练习任务 ▸
• A. 根据920 nm光纤激光器节选回答:
(i) 安扬激光与深圳大学闫培光教授团队共同研发的这款激光器,平均输出功率和重复频率各是多少?
(ii) 共聚焦成像一般能做到多深的成像深度?
(iii) 2019年T.Hellerer等研究的是什么?
• B. 请从最后一句之后接着续写920 nm光纤激光器节选。

文章节选 ▸
··········
近年来,920 nm超快光纤激光器备受关注。它在生物成像、医学、材料特性分析和精细加工等方面具有广泛的应用前景;其倍频后产生的蓝光,可应用于激光显示、水下激光通信和激光照明;而结合光束变换技术产生的涡旋光束,又可应用于医学、通信、粒子操控、材料加工等领域。 为适应工业生产需求以及前沿科学研究,武汉安扬激光技术有限责任公司与深圳大学闫培光教授团队共同研发了一款工业级920 nm飞秒光纤激光器—FemtoNLTM -920 nm-1。 该激光器基于全光纤架构、模块化设计,输出波长位于~920 nm,平均输出功率1 W,脉冲宽度200 fs,重复频率40 MHz,具有接近衍射极限的光束质量,脉冲能量稳定。特别适用于双光子/多光子成像、生物医学及各种材料分析等应用。
图1. 安扬激光FemtoNLTM -920 nm-1光纤激光器 首先,扼要介绍920 nm飞秒激光器在生物成像方面的应用。超快激光器是生物成像的理想工具,具有高的峰值功率和低的瞬时光通量,因此能有效避免损坏被观测细胞。伴随着1990年W. Denk等制造出了第一台双光子扫描荧光显微镜[1],双光子显微成像技术在生物成像领域得到了迅速的发展。相对于现有成熟的共聚焦成像,双光子显微成像具有其明显优势:成像的深度。特别是在生物组织中,双光子显微成像术由于使用近红外波长激发,减小了对生物样品的光损伤,并增加了样品的穿透深度(图2)。共聚焦成像一般能做到200 μm的深度,而在活体生物组织中双光子成像可达到750 μm的深度,甚至到1 mm。假如是做过透明化处理的组织,双光子也可以做到4 mm-8 mm的成像深度。
图2. 共聚焦成像与双光子成像效果对比 研究发现,对生物成像仅需考虑少量荧光蛋白的吸收峰波长去激发即可。常用到的是绿色荧光蛋白的衍生物eGFP[2],在波长为920 nm的双光子吸收条件下激发eGFP的效率最高,充分满足双光子生物成像的要求,如图3所示。 尽管钛宝石激光器在700 nm~1100 nm可宽带调谐,但对生物成像的波长利用率太低。而且钛宝石激光器价格高昂,投入动辄超过百万;加之采用空间独立元件和水冷,钛宝石激光器的体积过大,不便于集成到小型的成像系统中。 与之对比,光纤激光器的性价比高、体积小巧、无须水冷,其全光纤化的特质更有利集成于成像系统中。因此,920 nm的飞秒光纤激光器是生物成像的一个理想选择。
图3. 主要荧光蛋白的双光子吸收谱 2019年,T.Hellerer等研究了920 nm光纤激光器在生物样品体外多光子显微术中的适用性[3]。实验证明,920 nm超快光纤激光器作为激发光源的多种非线性成像术,如双光子激发荧光成像术 (TPEF),二次谐波成像术(SHG)和受激发射损耗荧光成像术(STED)等,在更深的穿透深度、无标签成像能力或更高的空间分辨率方面,已超越传统显微成像技术。
··········
数据 ▸

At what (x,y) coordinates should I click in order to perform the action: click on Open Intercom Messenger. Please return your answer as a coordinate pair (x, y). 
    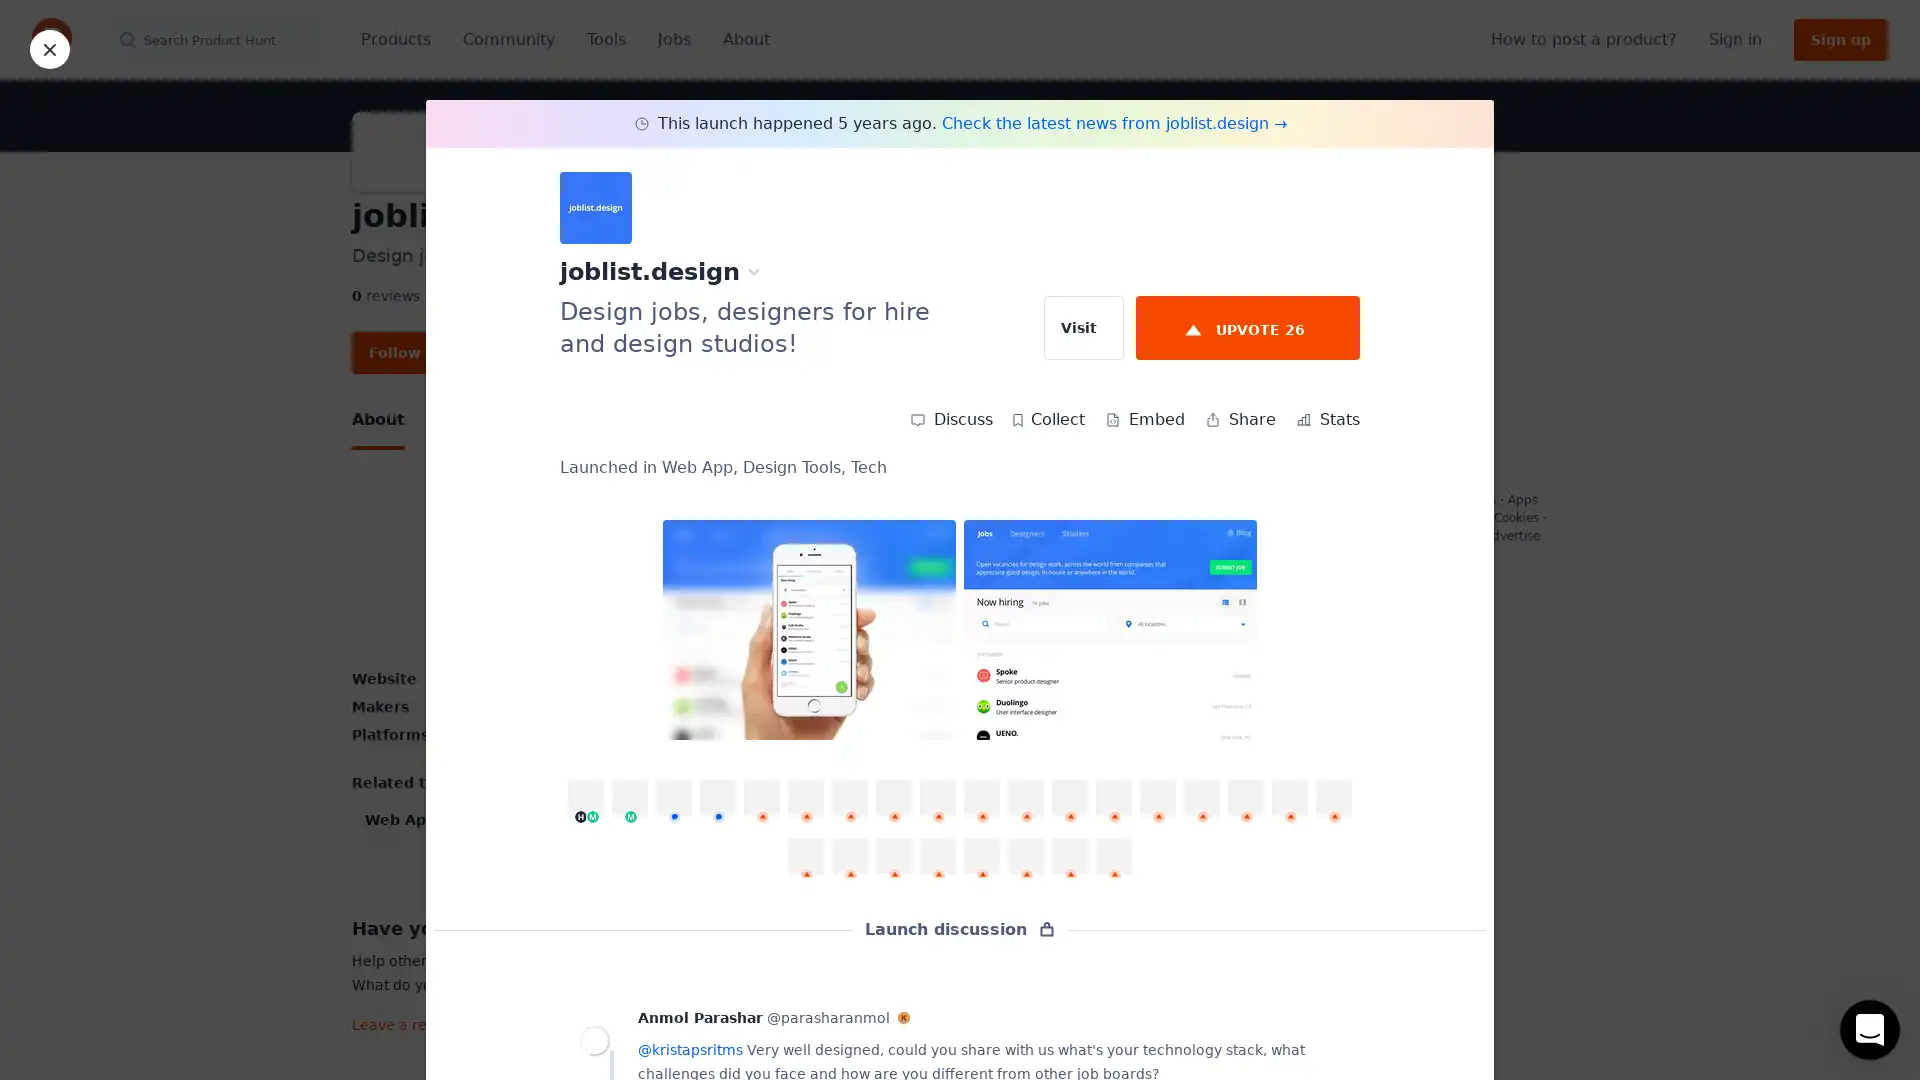
    Looking at the image, I should click on (1869, 1029).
··········
任务答案 ▸
• A.
(i) 平均输出功率1 W,重复频率40 MHz。
(ii) 200 μm。
(iii) 920 nm光纤激光器在生物样品体外多光子显微术中的适用性。

• B.
图4. 双光子激发荧光显微成像的效果对比,920 nm(A)和780 nm(B)
图5. 采用920 nm光源的双光子激发荧光显微术可应用于不同标签 S. pneumoniae bacteria labeled with ATTO425(A), Human stem cell with ATTO594 labeled actin and DAPI labeled nucleus(B) 随着在众多领域的应用实践,此类显微镜将向手持型[4],插入型[5]等小型化的方向发展,这将推动双光子成像技术在术中肿瘤检测、癌症预防等医疗领域中的应用。 安扬激光推出的这款FemtoNLTM -920 nm-1光纤激光器,是一种多功能的光学利器,不仅能满足生物成像方面的科研需求,还在生物学、物理学、应用科学、半导体计量学和材料加工等领域具有广阔应用前景。 参考文献: 1. Denk W, Strickler J H, Webb W W. Two-photon laser scanning fluorescence microscopy[J]. Science, 1990, 248(4951):73-76. 2. Stearns, T., “Green flourescent protein: the green revolution,” Current Biology, 1995, 5(3):262-264. 3. Hellerer T, Polzer C, Friedenauer A,et al. 920-nm fiber laser delivering 100-fs pulses for nonlinear microscopy[C]//Multiphoton Microscopy in the Biomedical Sciences XIX. International Society for Optics and Photonics, 2019, 10882: 108820U. 4. Sherlock B, Warren S C, Alexandrov Y,et al. In vivo multiphoton microscopy using a handheld scanner with lateral and axial motion compensation[J]. Journal of biophotonics, 2018, 11(2): e201700131. 5. Levene M J, Dombeck D A, Kasischke K A, et al. In vivo multiphoton microscopy of deep brain tissue[J]. Journal of neurophysiology, 2004, 91(4): 1908-1912.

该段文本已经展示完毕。